Chaque fois que la sueur du front de l’être rare arrive sur le sol, de lui jaillit un monde créé, dont une part lui ressemble et une part non.

Chaque fois que les regards de l’être atteignent le sol, ils mettent en branle les langues qui parlent toutes les langues.

Chaque fois que les rêves de l’être se posent sur le sol, ils mettent en branle doutes et détours.

Chaque fois que les voix de l’être se posent sur le sol, elles mettent en branle chants et mélodies.

Yahya al-Sheikh est expert à suivre la ligne primitive. Il est peut-être celui qui a trouvé le rocher et y a déposé les lignes. Dans son ciel, les cercles naissent des constellations. Il suspend le ciel entre les cornes d’un taureau. Tout ne part-il pas de là et ne finit-il pas là ?

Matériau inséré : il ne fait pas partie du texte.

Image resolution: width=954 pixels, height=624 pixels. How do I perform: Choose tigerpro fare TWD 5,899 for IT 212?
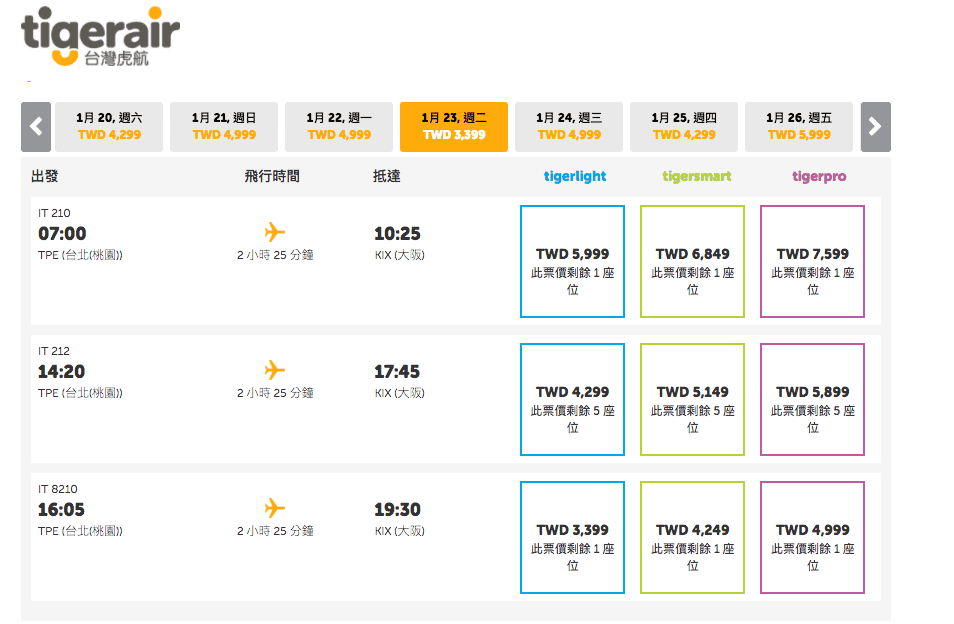(x=812, y=399)
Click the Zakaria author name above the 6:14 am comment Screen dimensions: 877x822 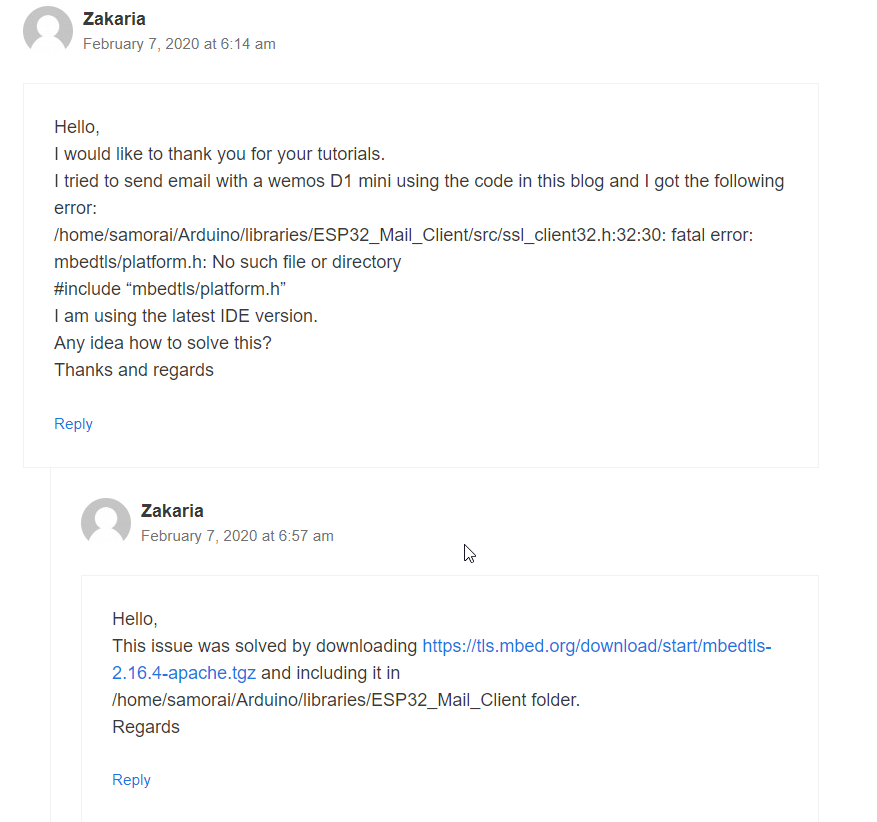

Peut-être est-il celui qui choisit d’être créé à la semblance des êtres. Il assied des magiciens dans le ciel. Dans leurs mains ils ont des crayons. Leur haleine est fraiche et leurs yeux lancent des étincelles. Sur leurs poitrines pendent des chaînes de pierres précieuses qui émettent une lumière qu’on peut voir de très loin. Dans l’eau des prêtres entonnent des hymnes sacrés. Dès que le soleil monte à la surface, un phallus émerge de la mer et répand sa semence sur la terre assoiffée, et la terre en est imprégnée. Il y a de la terre dessus et de la terre dessous. L’imagination de l’être rare infiltre le sol et à chaque pas une source jaillit et si l’âme de quelque être est lavée dans la source, il devient immortel. Mais d’où vient le feu de la création ?

Il vient des doigts de l’être rare.

Yahya al-Sheikh est expert à saisir l’éternelle mélodie. Peut-être est-il celui qui a soufflé le feu de l’éternité dans ce chant poignant.

Comment tient-il le taureau ? Par les cornes, avec ses mains fermes.

Là, pas très loin, se tient le taureau tacheté, le sang gouttant de son corps. Là, pas très loin, gît un homme, exhalant son dernier souffle. Là, pas très loin, une étoile brille au firmament. Là des chevaux hennissent dans la steppe, un homme ne fait qu’un avec sa femme. Une plaine regorge de fleurs et une montagne exsude des forêts. Là une rivière court après un mystérieux rêve.

Yahya al-Sheikh est venu de l’éternelle mémoire de l’eau et de la boue. Il est venu du puissant Irak. Il est venu d’une ancienne et rare pureté.

Il a subi les plus grandes transformations dans le cocon des éléments. Avec l’expérience d’un habile artisan, il a su rapiécer le manteau des dieux. Il a su comment allumer le feu de la question dans la chaudière de l’idée. Il a su que répondre est stérile et que le chemin de l’être rare part d’un caillou lancé dans le désert.

Yahya a atteint ses propres objectifs après avoir diffusé les objectifs des êtres sui vivent dans le monde sauvage. Ses objectifs l’ont submergé et emporté vers leurs vallées. Ils l’ont emmené vers leurs forêts, ils l’ont emmené vers leurs plaines et leurs montagnes. Ils l’ont emmené vers une grande incertitude. Ils l’ont emmené vers une longue et amère lamentation.

Ils l’ont emmené vers un rire incessant. Ils l’ont emmené vers un esprit agité. Ils l’ont emmené vers une existence rare de jour comme de nuit.

Dans cette grande réalisation intellectuelle et artistique, Yahya al-Sheikh expose ses objectifs devant nous selon une extraordinaire dyade : une face diurne, avec une terre blanche et un sol brun, s’affranchissant de ses angoisses, de ses maladies, de sa pauvreté, de sa nostalgie, de son amour, de sa haine. Il est incapable d’agir et il protège sa maison avec des mots sacrés, se défendant de ses peurs au moyen maintenant d’innombrables amulettes. L’autre, nocturne : secret, obscurité, une nuit dans laquelle le gardien est le trésor, la mer est le bateau, l’eau est l’arbre, la montagne est le fourneau, le désert est le scarabée, le cheval est le cavalier, le chasseur est la proie, dans laquelle tout est rien, dans laquelle le crée est le dieu des mots.

Les objectifs de Yahya al-Sheikh, les objectifs de l’être rare.